• _EXERCISE_: Exact copy, no pictures: output each line below as it stands.

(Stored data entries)
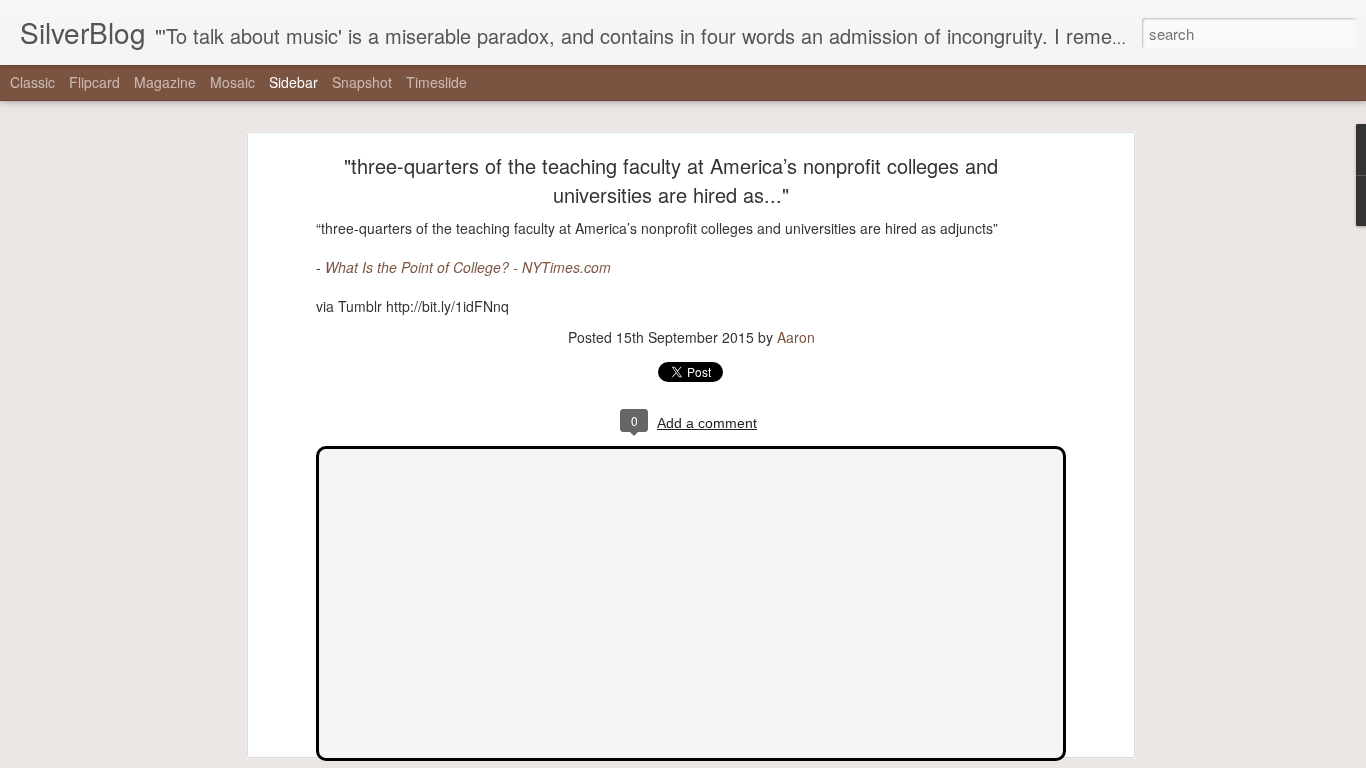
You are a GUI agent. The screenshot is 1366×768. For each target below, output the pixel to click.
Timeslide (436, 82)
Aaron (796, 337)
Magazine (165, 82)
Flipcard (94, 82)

• _SOLUTION TO THIS EXERCISE_:
You are a GUI agent. The screenshot is 1366×768. For each target below, output the pixel to click.
Timeslide (436, 82)
Aaron (796, 337)
Magazine (165, 82)
Flipcard (94, 82)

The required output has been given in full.